6時丁度に、教官達から点呼始めの号令が上がる。
轟音のように点呼が行われ、其れが終わると早速朝の運動である。
真面目の運動を行い汗だくになるが、皆すがすがした顔である。

1号生でさえ僅か一ヶ月であるが、必死に頑張っている。
しかしその中に3号生の姿がない。
3号生は総代フレーゲル男爵が伯父ブラウンシュヴァイク公爵の威光を笠に着て朝寝を楽しんでいた。

部屋は貴族趣味の特別室であり専用メイドまで居るほどである。
今朝もメイドのアリーセを傍らに微睡んでいた。

その微睡みを消し去るように、ドカドカと足音が響いてくる。
五月蠅い奴がいるなと二日酔いの頭で苛ついたのであるが、
その足音が部屋の前で止まったのは感じた。

何だと思ったが突然ドアが蹴り破られた!
大音量でドアが破壊され破片が飛び散る。
外から大男がドアを破壊したようだ。

「きゃーあ」
アリーセが慌てて毛布で胸を隠す。
「誰だ!無礼者!」
フレーゲルが叫ぶ!

「ん、もう6時半だ起床時間はとうに過ぎてるぞ!」
大柄の男が部屋に入ってくる。

「黙れ!私はフレーゲル男爵だ!」
「フン。それがどうした!お前は学生だろう」
ズケズケ入ってきた大男がフレーゲルをベットから掴みだした。

「何をするか!」
酔っぱらっている、フレーゲルの目にはその大男の階級も目に入らないらしい。
「上官に対してその態度は何だ!」

フレーゲルが階級に気がついたが、態度は改めない。
「上官だと!高々大将風情が私に意見するとは貴様何やつだ!」
「フン、耳かっぽじってよーく聞け。
儂が装甲擲弾兵副総監アルノルト・フォン・オフレッサー大将である」

フレーゲルは酔いで回らない頭を回して思い出した。
原始人、石器時代の勇者、ミンチメーカーと呼ばれている男のことを。
何故そんな奴が自分の目の前に居るのかを。

オフレッサーがドスの利いた声で命令する。
「おい早く着替えて校庭に集合だ!」
「何故私が命令を聞かねばならんのだ!」

「ゴタゴタぬかすと潰すぞ!」
股間に向けてでかい手が繰り出されてくる。
「ひぃ」

フレーゲルは逃げ出す。
しかしオフレッサーに回り込まれてしまった。
「判った着替えるから判ったから」

とうとうフレーゲルが降参した。
「フン。

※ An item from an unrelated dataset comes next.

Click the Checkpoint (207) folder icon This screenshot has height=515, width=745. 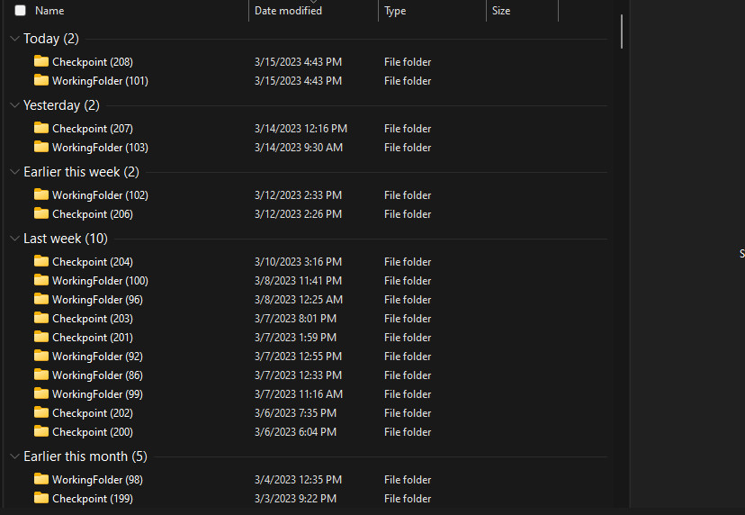pyautogui.click(x=41, y=128)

最初からそう言えば良いのだ。
3分以内に着替えて集合だ!」

フレーゲルは、オフレッサーの鋭い眼光にビクつきながら、
伯父上に言いつけて此奴を何とかしてやると小悪党のような考えをしている。

それに気がついているのか、オフレッサーがドスの聞いた声で注意してくる。
「ブラウンシュヴァイク公爵に泣き着こうとしても無駄だぞ。
お前等478年度生の教育は、恐れ多くも、勅命によるものである!」

「皇帝陛下がだと、世迷い言を!」
「そう言うと思って陛下から勅書を頂いてきた」
そう言うオフレッサーが恭しく懐から勅書を出し、フレーゲルに見せてくる。

「こっこれは」間違いなく。
ブラウンシュヴァイク邸で見た皇帝陛下の御宸筆と同じ筆跡であった。
「どうだ、此でも従わぬのなら、卿は不忠者と言う事になる」

フレーゲルは今は従うしかないと考え着替えを始めるが、
普段はアリーセに手伝わせている為に中々はかどらない。
時々オフレッサーが足で床を踏んで大きな音を鳴らす度にフレーゲルはビクつく。

「もう3分経ったぞ、未だ着替えられんのか!」
フレーゲルは、パンツにシャツだけの状態で慌てている。
女性ならセクシーなのだがフレーゲルでは気持ち悪いだけだ。

7分が過ぎやっと着替え終わった。
「よし行くぞ」
オフレッサーはフレーゲルを引っ立てて部屋を出て行く。
部屋には、全裸のメイド、アリーセがベットで毛布を被り縮こまっていた。

「ご主人様。わたくしはどうすれば宜しいのですか><」
アリーセの呟きが壊れたドアに虚しく響いていた。

同じ時刻、士官学校寮内各所で同じような悲鳴が上がっていた。
「ぎゃーーーーー。」
「うわーーーーー」
「たすけてくれー」

「ひえーーーーー」
「うわあああー」
「死ぬーーー」
「命ばかりは・・・」

10分後寮内は恐ろしいほどに静かになっていた。
そして7時の時報が流れた直後。
校庭には制服も滅茶苦茶な着方の3号生4650名が集められていた。
校庭には朝の軍隊式運動を終えたばかりの4号生、2号生、1号生が整列して待っていた。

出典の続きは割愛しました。